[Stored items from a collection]
+---+
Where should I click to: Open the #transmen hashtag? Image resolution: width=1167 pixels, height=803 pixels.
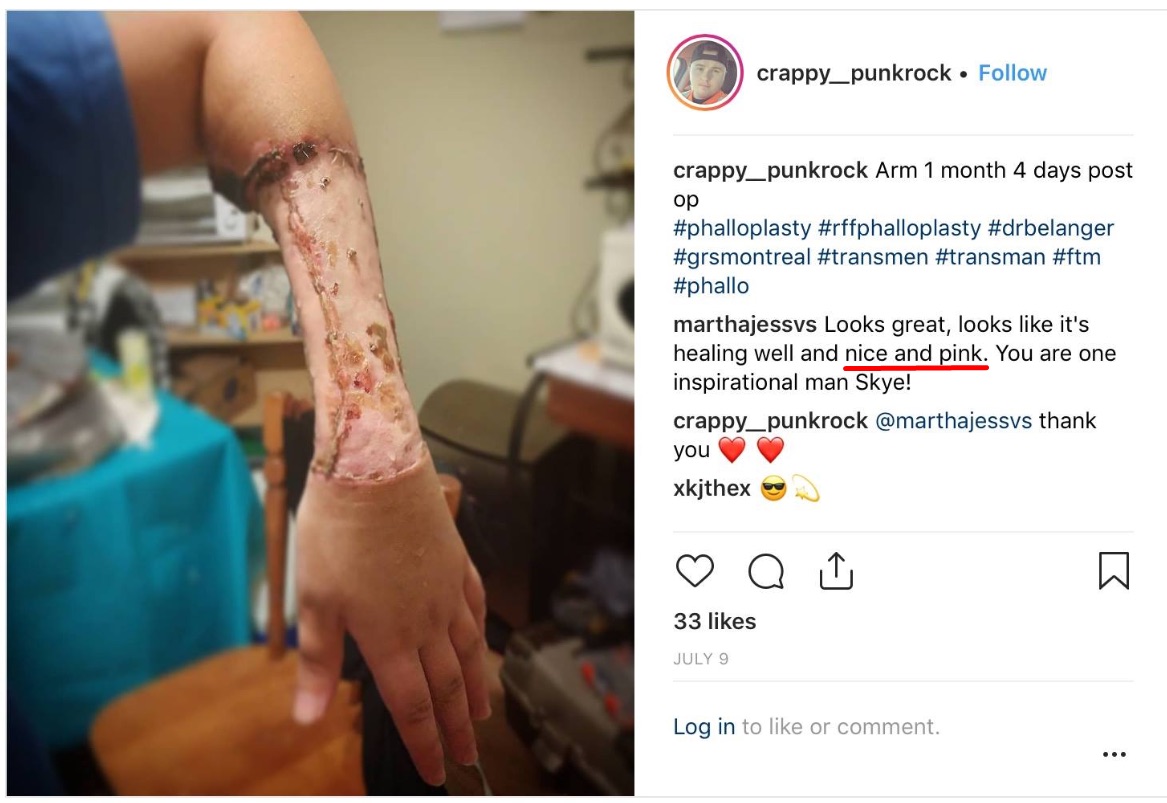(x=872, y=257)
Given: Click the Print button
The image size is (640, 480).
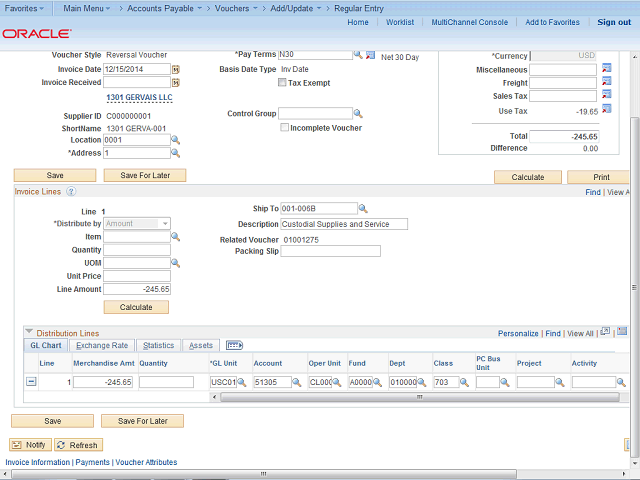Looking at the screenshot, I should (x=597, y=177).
+---+
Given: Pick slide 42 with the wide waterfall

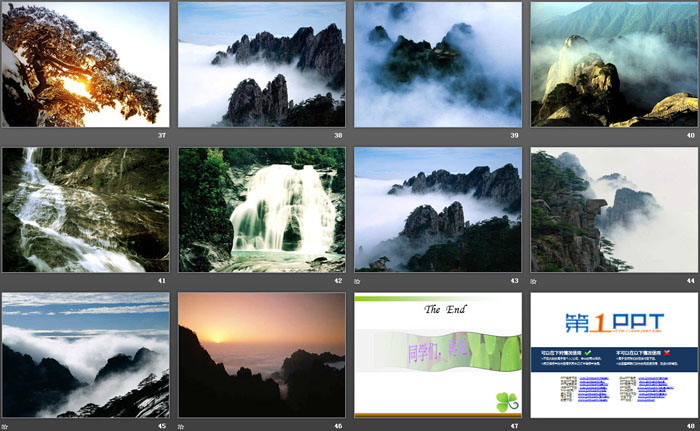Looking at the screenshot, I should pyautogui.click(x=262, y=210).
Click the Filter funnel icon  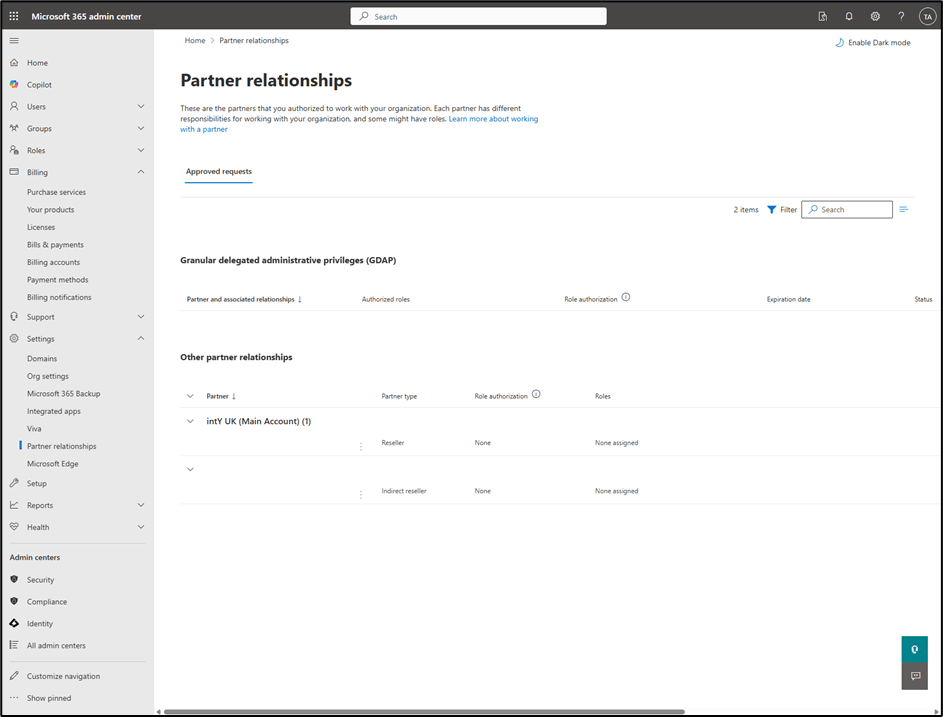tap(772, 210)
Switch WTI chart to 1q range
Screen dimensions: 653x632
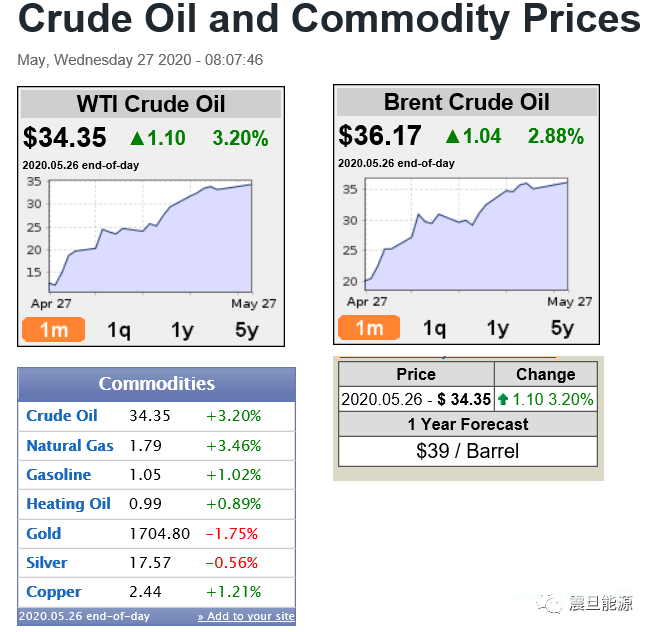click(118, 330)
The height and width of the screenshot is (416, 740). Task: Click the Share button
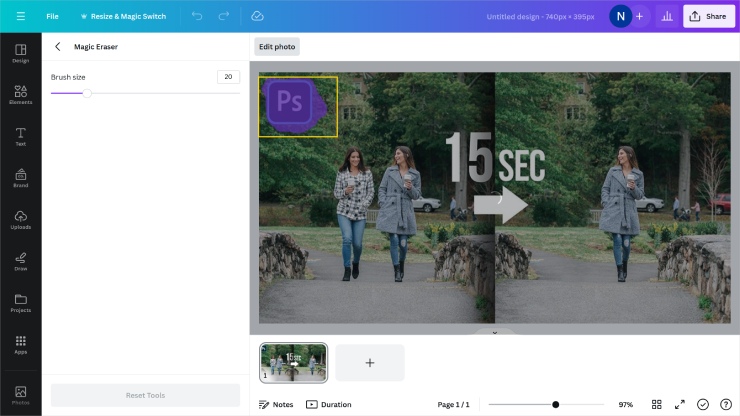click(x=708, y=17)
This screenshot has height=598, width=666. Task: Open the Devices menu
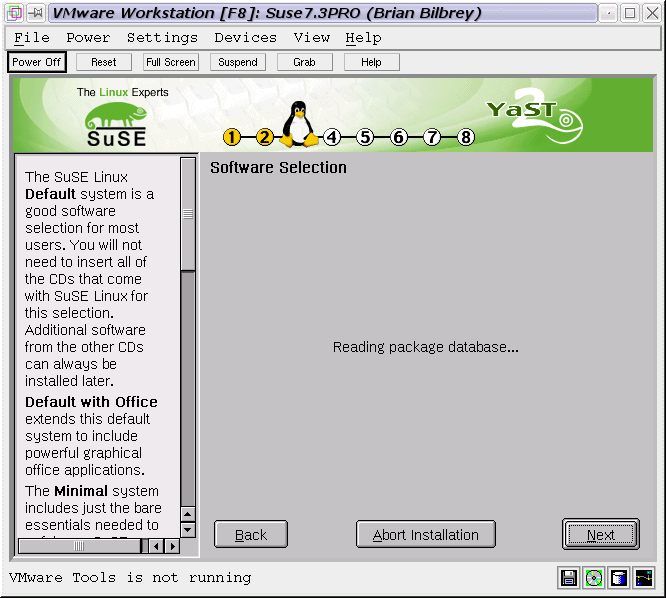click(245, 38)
+---+
**What you have to do:**
Copy the part of the items that begins with the line containing "Given: Click the Print button" and ends with the line containing "Looking at the screenshot, I should (x=597, y=177).", including both of those lines. Leave the pictures out of your copy.

**Problem solution:**
Given: Click the Print button
The image size is (640, 480).
Looking at the screenshot, I should (x=597, y=177).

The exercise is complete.